Reproduce the material below, starting at the line that contains "Task: Tap the airplane mode status icon" and stopping after the line that contains "Action: (89, 89)". Keep every request, and shift each coordinate in the answers by adding 75 to it.

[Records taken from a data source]
--------------------

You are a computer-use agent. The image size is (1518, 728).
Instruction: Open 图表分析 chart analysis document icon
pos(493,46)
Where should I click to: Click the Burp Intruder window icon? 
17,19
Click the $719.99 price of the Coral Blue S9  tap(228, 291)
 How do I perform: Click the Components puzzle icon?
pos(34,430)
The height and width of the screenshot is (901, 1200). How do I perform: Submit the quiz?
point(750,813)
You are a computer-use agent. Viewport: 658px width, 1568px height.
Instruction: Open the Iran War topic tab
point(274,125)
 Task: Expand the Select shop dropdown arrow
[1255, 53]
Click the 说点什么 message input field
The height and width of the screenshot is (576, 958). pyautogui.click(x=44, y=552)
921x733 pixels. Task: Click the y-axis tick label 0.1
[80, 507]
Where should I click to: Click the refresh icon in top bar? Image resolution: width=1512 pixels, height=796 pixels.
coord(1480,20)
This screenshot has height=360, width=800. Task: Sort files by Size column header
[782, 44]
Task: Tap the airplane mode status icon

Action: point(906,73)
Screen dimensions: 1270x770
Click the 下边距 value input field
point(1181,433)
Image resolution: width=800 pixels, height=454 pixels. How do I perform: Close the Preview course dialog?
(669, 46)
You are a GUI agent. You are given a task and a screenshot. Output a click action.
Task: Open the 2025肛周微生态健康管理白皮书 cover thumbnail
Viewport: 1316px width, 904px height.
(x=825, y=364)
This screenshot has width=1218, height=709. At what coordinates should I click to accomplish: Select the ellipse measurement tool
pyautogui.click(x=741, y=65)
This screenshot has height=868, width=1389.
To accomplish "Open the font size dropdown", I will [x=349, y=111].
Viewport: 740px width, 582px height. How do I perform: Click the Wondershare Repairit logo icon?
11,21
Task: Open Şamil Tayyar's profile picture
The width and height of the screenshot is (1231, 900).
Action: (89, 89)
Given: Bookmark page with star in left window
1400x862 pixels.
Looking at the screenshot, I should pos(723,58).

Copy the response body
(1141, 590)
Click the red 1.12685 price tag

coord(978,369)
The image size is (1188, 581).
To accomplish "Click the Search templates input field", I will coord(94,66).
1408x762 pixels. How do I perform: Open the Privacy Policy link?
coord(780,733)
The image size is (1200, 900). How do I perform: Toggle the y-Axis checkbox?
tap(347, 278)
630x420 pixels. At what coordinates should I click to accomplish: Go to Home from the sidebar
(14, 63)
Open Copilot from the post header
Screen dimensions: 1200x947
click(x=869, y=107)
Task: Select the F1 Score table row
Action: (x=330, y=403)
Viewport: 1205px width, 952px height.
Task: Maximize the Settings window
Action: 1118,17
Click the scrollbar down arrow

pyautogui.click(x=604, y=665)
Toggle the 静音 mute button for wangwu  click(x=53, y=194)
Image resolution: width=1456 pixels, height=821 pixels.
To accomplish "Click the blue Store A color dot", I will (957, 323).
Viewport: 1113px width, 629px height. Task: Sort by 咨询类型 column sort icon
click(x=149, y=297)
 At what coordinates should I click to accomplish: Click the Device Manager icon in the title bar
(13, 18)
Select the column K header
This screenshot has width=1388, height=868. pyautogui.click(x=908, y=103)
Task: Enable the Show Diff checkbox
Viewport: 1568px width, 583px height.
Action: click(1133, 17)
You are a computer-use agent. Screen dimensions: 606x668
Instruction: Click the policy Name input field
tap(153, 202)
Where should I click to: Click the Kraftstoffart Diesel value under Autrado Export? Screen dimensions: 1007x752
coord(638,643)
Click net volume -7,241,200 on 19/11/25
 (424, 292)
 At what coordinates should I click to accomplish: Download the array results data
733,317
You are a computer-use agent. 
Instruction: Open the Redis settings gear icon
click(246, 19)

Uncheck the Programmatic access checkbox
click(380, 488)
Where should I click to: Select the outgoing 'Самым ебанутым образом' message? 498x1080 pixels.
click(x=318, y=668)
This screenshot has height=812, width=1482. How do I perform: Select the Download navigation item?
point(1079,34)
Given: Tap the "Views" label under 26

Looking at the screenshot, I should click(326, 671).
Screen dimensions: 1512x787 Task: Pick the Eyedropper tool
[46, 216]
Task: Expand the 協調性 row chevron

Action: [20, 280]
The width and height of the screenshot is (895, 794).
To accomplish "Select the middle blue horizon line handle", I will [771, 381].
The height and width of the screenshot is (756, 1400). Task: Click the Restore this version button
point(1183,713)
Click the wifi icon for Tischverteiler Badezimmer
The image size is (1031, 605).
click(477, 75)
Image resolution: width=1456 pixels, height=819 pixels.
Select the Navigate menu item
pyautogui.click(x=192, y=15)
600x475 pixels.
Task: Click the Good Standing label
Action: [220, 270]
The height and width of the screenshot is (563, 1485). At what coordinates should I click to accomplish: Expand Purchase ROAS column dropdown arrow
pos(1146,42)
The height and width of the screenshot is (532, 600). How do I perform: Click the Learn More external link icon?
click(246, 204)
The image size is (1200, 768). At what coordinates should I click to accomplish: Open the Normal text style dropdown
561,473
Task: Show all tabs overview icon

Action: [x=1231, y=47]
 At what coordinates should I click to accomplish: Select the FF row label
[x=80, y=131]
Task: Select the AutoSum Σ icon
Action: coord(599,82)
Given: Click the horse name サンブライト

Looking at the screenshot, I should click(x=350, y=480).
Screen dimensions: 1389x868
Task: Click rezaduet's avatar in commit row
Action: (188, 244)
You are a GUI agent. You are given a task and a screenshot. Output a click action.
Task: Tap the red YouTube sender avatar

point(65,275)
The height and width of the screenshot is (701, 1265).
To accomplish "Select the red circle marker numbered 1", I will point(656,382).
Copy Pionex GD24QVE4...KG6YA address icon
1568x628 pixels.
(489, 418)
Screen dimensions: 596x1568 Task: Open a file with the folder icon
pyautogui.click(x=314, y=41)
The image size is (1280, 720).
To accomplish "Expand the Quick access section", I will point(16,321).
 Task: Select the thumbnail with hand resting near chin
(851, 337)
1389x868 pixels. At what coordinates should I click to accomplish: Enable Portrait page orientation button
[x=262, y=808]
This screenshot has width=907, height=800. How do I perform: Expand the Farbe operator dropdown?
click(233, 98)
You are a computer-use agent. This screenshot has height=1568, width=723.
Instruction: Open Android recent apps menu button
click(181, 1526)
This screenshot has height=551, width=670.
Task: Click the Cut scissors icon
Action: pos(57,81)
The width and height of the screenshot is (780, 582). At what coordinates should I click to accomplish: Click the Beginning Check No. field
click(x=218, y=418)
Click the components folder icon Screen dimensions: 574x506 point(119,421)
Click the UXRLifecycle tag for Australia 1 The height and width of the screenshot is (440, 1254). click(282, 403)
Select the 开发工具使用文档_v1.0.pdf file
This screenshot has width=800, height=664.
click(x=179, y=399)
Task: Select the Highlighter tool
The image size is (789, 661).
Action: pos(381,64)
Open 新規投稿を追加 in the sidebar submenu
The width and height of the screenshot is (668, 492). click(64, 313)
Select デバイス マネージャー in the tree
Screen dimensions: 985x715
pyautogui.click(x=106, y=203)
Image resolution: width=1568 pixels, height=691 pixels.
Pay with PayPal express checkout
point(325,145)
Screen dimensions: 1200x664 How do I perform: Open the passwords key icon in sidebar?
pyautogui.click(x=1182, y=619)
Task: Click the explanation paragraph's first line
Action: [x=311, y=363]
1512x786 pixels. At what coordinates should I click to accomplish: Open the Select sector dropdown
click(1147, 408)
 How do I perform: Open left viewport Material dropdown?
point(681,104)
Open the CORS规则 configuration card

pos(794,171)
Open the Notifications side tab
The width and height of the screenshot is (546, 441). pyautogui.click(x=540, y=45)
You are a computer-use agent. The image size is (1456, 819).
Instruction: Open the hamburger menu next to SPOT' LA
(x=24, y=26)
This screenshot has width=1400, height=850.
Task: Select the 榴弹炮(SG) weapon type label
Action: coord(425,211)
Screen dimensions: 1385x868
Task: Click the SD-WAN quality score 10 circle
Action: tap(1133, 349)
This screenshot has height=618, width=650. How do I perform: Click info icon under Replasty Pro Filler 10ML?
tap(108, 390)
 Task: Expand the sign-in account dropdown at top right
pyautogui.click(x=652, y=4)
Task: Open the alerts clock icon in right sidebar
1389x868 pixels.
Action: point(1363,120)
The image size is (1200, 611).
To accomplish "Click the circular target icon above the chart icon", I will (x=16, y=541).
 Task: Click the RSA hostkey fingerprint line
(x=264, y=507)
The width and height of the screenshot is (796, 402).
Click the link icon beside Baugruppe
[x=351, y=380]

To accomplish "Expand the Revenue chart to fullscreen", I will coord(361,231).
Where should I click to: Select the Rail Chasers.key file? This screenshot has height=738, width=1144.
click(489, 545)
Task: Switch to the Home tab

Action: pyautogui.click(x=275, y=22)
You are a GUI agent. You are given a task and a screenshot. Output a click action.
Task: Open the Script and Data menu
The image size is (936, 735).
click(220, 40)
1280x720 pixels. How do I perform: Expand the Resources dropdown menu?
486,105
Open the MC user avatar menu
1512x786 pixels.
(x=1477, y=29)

--------------------

[The reply]
Task: Tap the airplane mode status icon

Action: point(981,148)
Screen dimensions: 1270x770
Click the 下边距 value input field
point(1256,508)
Image resolution: width=800 pixels, height=454 pixels. How do I perform: Close the Preview course dialog?
(744, 121)
You are a GUI agent. You are given a task and a screenshot. Output a click action.
Task: Open the 2025肛周微生态健康管理白皮书 cover thumbnail
Viewport: 1316px width, 904px height.
(x=900, y=439)
This screenshot has width=1218, height=709. At what coordinates should I click to accomplish: Select the ellipse measurement tool
pyautogui.click(x=816, y=140)
This screenshot has height=868, width=1389.
To accomplish "Open the font size dropdown", I will [x=424, y=186].
Viewport: 740px width, 582px height. How do I perform: Click the Wondershare Repairit logo icon?
86,96
Task: Open Şamil Tayyar's profile picture
The width and height of the screenshot is (1231, 900).
Action: (164, 164)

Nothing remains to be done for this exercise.